Increasingly, public-sector workers want the ability to connect, access records and deliver, without silos.

Take, for example, our work with the Irish health service to launch its vaccination process online using Salesforce. This provided a consistent set of experiences through a single channel for the people in Ireland looking to sign up for vaccinations. Over the 20-month period, we expanded the functionality of the program as people returned for multiple jabs.

Another example is the UK’s tax department HMRC. At the height of the pandemic, our Slack platform helped enable 2,000 people from across 60 teams to handle a huge surge in applications from businesses and citizens for government financial support. Rather than having to build a system from scratch or change their operating model, from their homes colleagues were able to collaborate across departments, and identify and resolve issues quickly.

More traditional approaches would have struggled to provide the pace and agility that this program required.

PS: What are the risks for public-sector organizations that fail to adapt?

SC: Losing trust. Currently, according to our latest Connected Government Report, only 16 percent of those surveyed globally believe that their governments has successfully used technology to improve their experiences. Public trust in government is driven as much by the integrity, fairness and openness of institutions as it is their responsiveness and reliability in delivering public services and anticipating new citizen needs.

Our Global Trust imperative report, commissioned by Salesforce and published by Boston Consulting Group, shows that governments which provide excellent digital experiences, and communicate the benefits of sharing data, report greater levels of trust among their citizens.

For organizations that fail to adapt, the risk isn’t just that they’re seen as not moving with the times. People raise questions about that organization’s competence and maturity. I’ve done it myself when engaging with a private-sector business.

That makes everything else harder. There is a virtuous circle between great experiences driving trust, and trust driving great outcomes. There can be a negative circle too: poor experiences break trust and policy outcomes.

PS: Do you think public-sector organizations are currently doing enough to adapt to these expectations? What are the main challenges governments are facing in trying to adapt?

SC: We know public-sector organizations are doing a lot. And at Salesforce, our Government Digital Service has given them a template as to how to adapt.

Like every sector however, governments are under pressure to reduce costs and increase efficiency. All this points to a greater need for automation, cloud technology and digital engagement.

Quite often, the people who own the customer experience are separated from IT, the teams who own the front-end systems, marketing and those who own the data. These individual departments are not as connected as they need to be. In contrast, if you go to any modern-day consumer organization, they have a digital customer engagement team whose job it is to join these silos and provide a connected customer experience.

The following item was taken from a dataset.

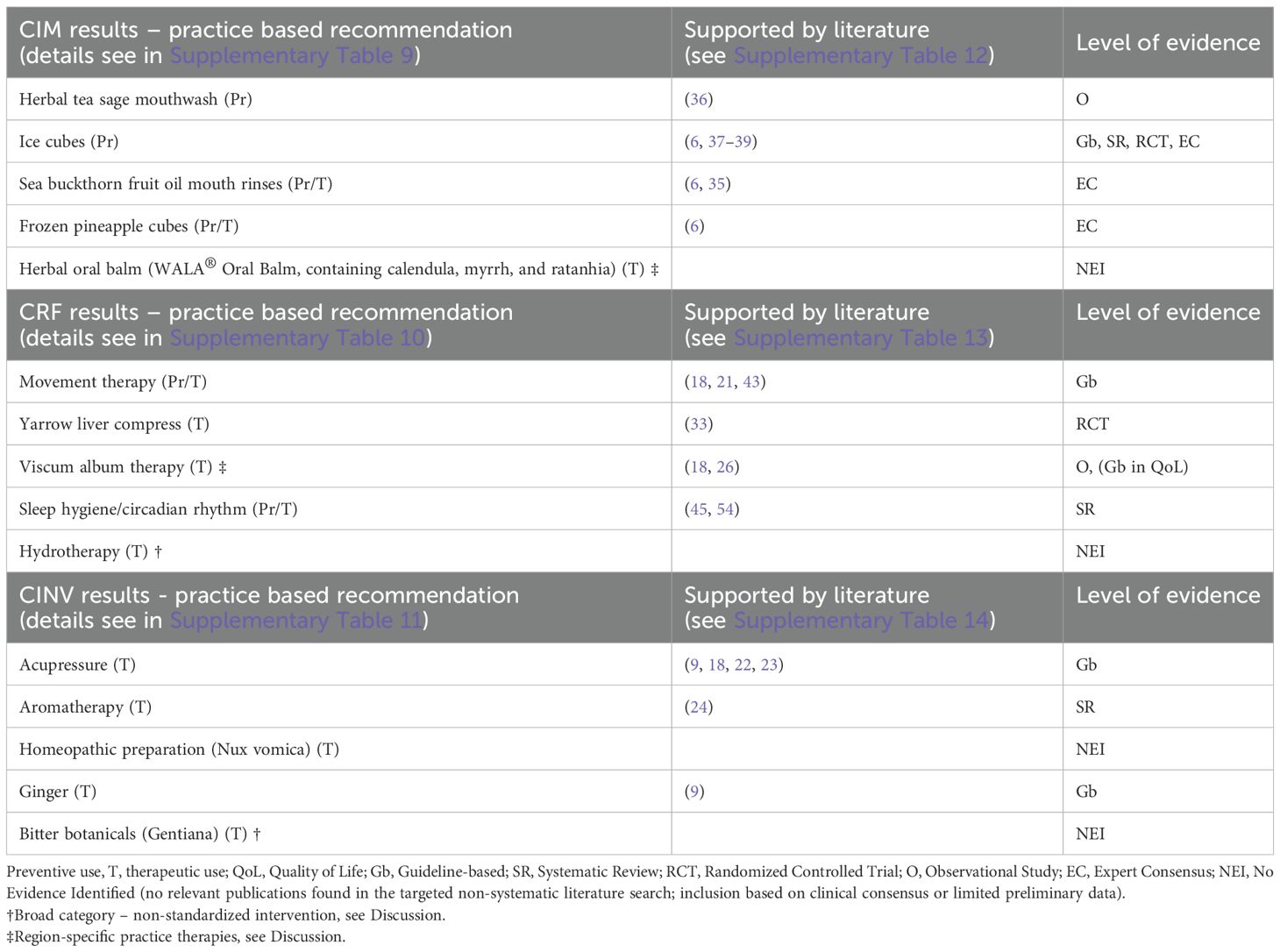Open reference 24 for Aromatherapy
Image resolution: width=1280 pixels, height=952 pixels.
pos(699,707)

You’d probably expect someone like me, coming from a technology company, to say that the solution is all about tech, but it’s not, it is about operating models; internal organization, because technology alone can’t transform government organizations. They’ve got to have clarity of mission. And you’ve got to have an organizational model that allows them to deliver on that. That’s why we position ourselves as an innovation partner, not a technology partner.

PS: You’re asking public-sector providers to trust Salesforce with citizen data. Why should they?

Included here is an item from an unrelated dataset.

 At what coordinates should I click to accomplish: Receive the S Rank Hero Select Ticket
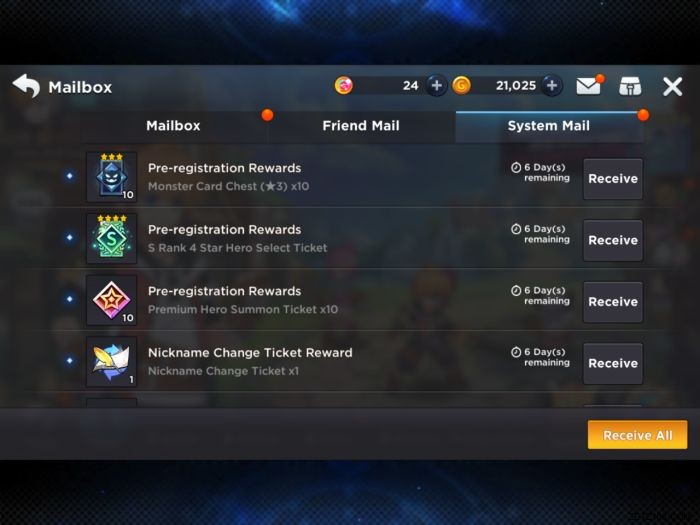613,240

SC: At Salesforce, trust is our number-one value. Trust is built through demonstrating integrity, reliability, consistency, support and transparency, a role we take very seriously as digital advisers to governments around the world. We publish all of our availability and security incidents.

In our experience, people are prepared to share more data with government, but only if they see a tangible benefit. Governments have to have the right processes in place to retain that data and then use it effectively to create a personalized experience. This leads to not only trust, but engagement and better policy outcomes. Trust is crucial if governments are to fully transition to a digital-first world.